Ora, são mais de 100 km de caminhada e nesta época do ano costuma chover muito no recôncavo baiano. Loucos e insensatos, mesmo!
Mais na frente, lembrei-me da observação do frentista com relação à violência do MST e pensei: também, o que se pode esperar de loucos e insensatos?
Que vão entrar com muito cuidado nas fazendas que ocupam, cuidar bem da casa, deixar tudo limpo e arrumado? Não, nada disso. São loucos e insensatos!
Mas o que os levou à loucura e à insensatez?
Por que tantos jovens, moças e rapazes, já perderam a razão e os bons modos ainda na flor da idade?

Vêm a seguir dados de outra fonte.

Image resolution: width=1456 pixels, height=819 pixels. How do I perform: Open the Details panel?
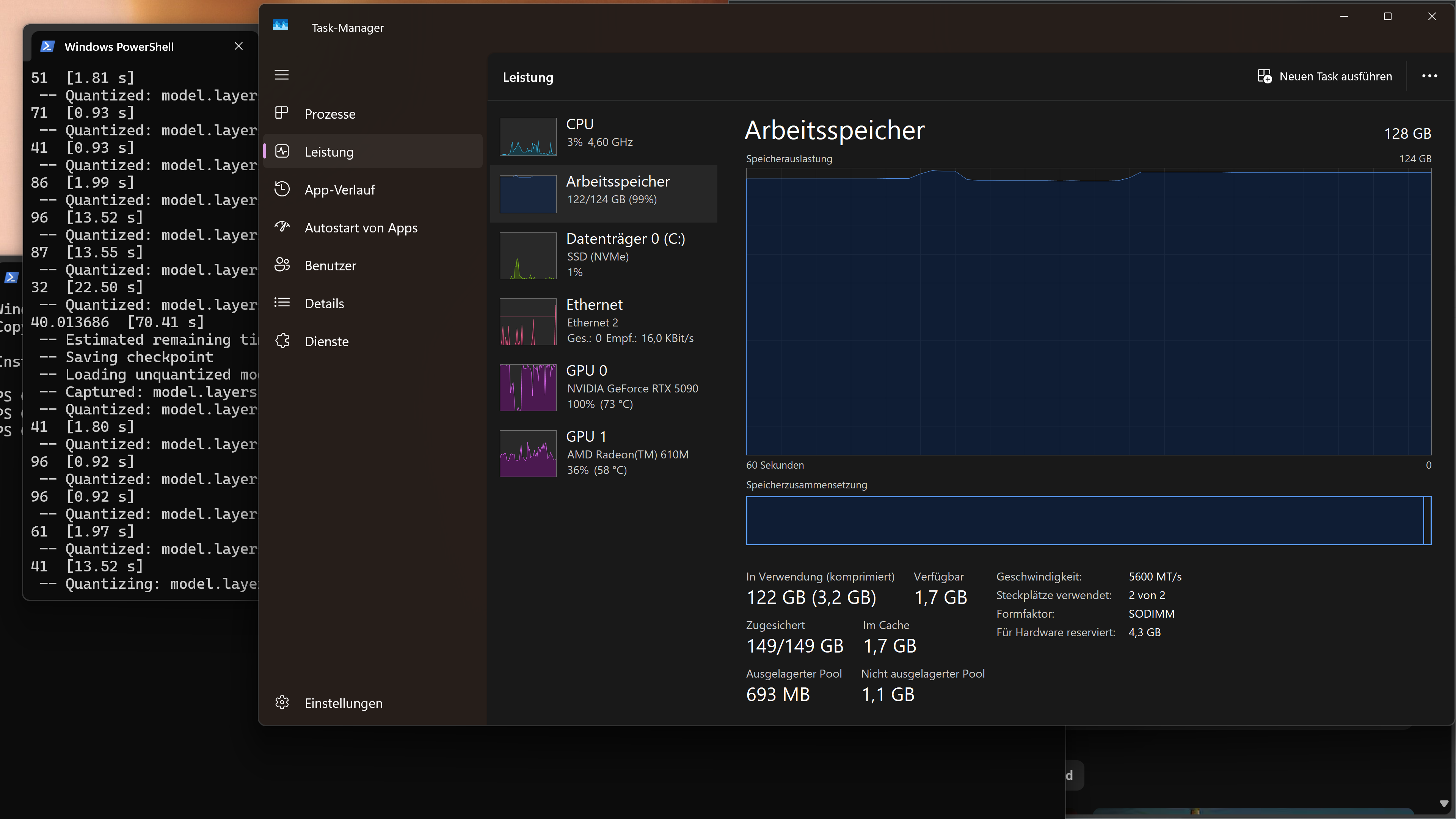(x=325, y=303)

Esta doença é hereditária e foi causada por mais de 500 anos de exclusão e opressão. No início, os índios, depois os negros, depois os posseiros e pequenos colonos foram excluídos da terra e lançados ao léu.
Agora, séculos depois, tornaram-se “sem-terra” e marcham pelas rodovias do país, moram em acampamentos, ocupam fazendas, derrubam laranjais, queimam sedes luxuosas, matam bois para comer a carne… São uns loucos e insensatos.

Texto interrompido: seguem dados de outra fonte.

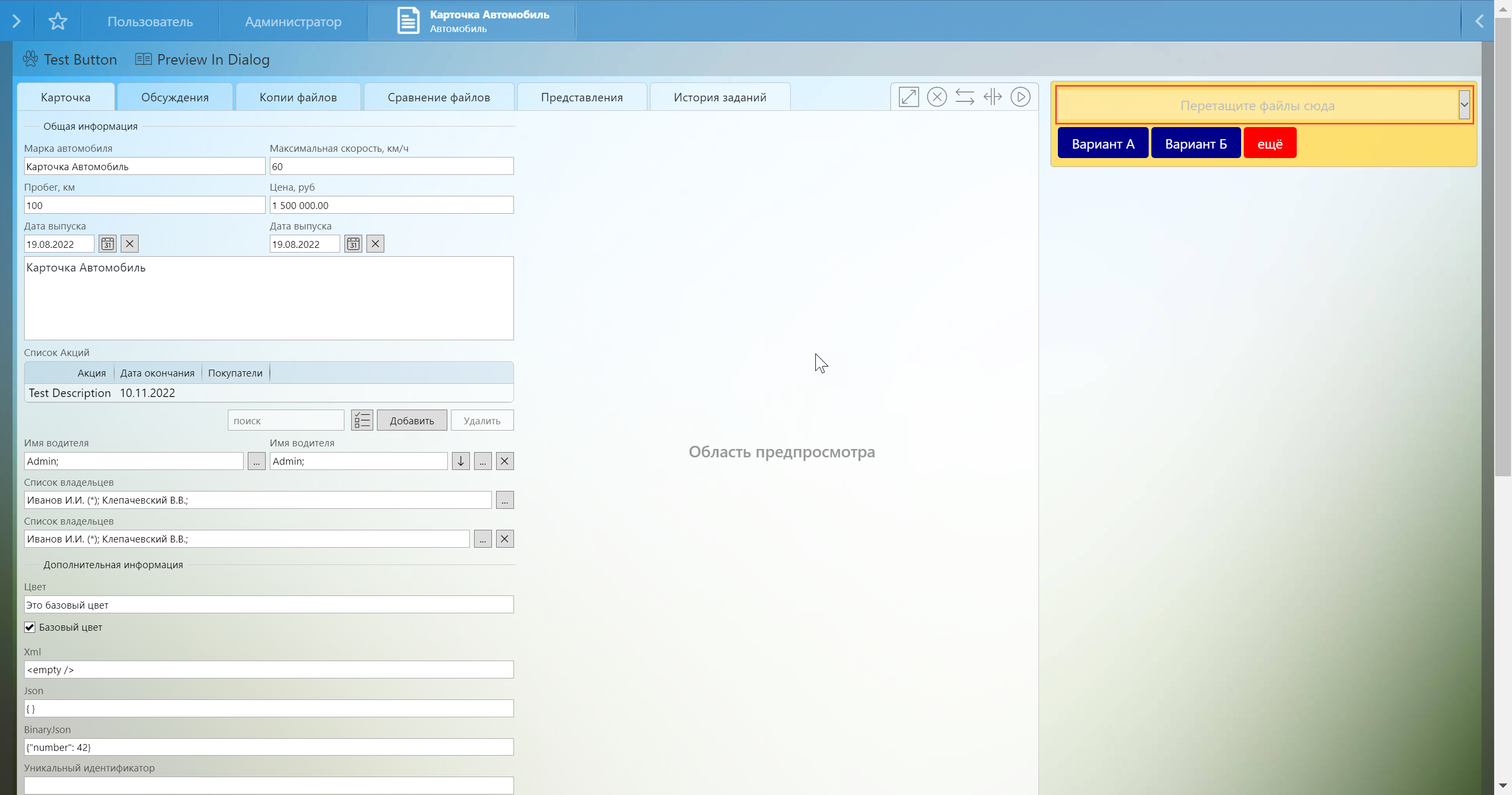The height and width of the screenshot is (795, 1512).
Task: Click the circled play preview icon
Action: pyautogui.click(x=1020, y=97)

Sendo assim, diferente dos “doutores da lei”, eles não sabem distinguir os vários tipos de posse, não sabem distinguir posse de propriedade e, muito menos, o que sejam os tais “interditos proibitórios.”
Para eles, interessa somente a terra e os alimentos que dela brotam. Terra, portanto, não se confunde com posse e, muito menos, com propriedade.
Terra é mãe e produz alimentos, é o local, o espaço sagrado e detentor das possibilidades de continuidade da espécie humana sobre o planeta. Propriedade, de outro lado, é mera abstração, conceito, idéia, pedaço de papel, registro em cartório…
Não compreendem os loucos e insensatos do MST, enfim, por que tantos “letrados” andam dizendo por aí que a “propriedade” é um direito sagrado.
Ora, sagrada é a terra, e não a propriedade dela! Esse destino místico da terra, porém, não se realiza com pastos e pisadas de bois ou eucalipto para virar celulose, mas com a presença do homem, como se pertencessem um ao outro, plantando e colhendo, no cio da terra, alimentos para o mundo.
O homem, portanto, não pode impor qualquer função ou amarras à terra, pois ela já tem desde sempre o seu destino inafastável, que é oferecer a vida ao homem que lhe habita.
Pensando bem, aliás, o que seria da vida, da liberdade e do mundo sem os loucos e os insensatos?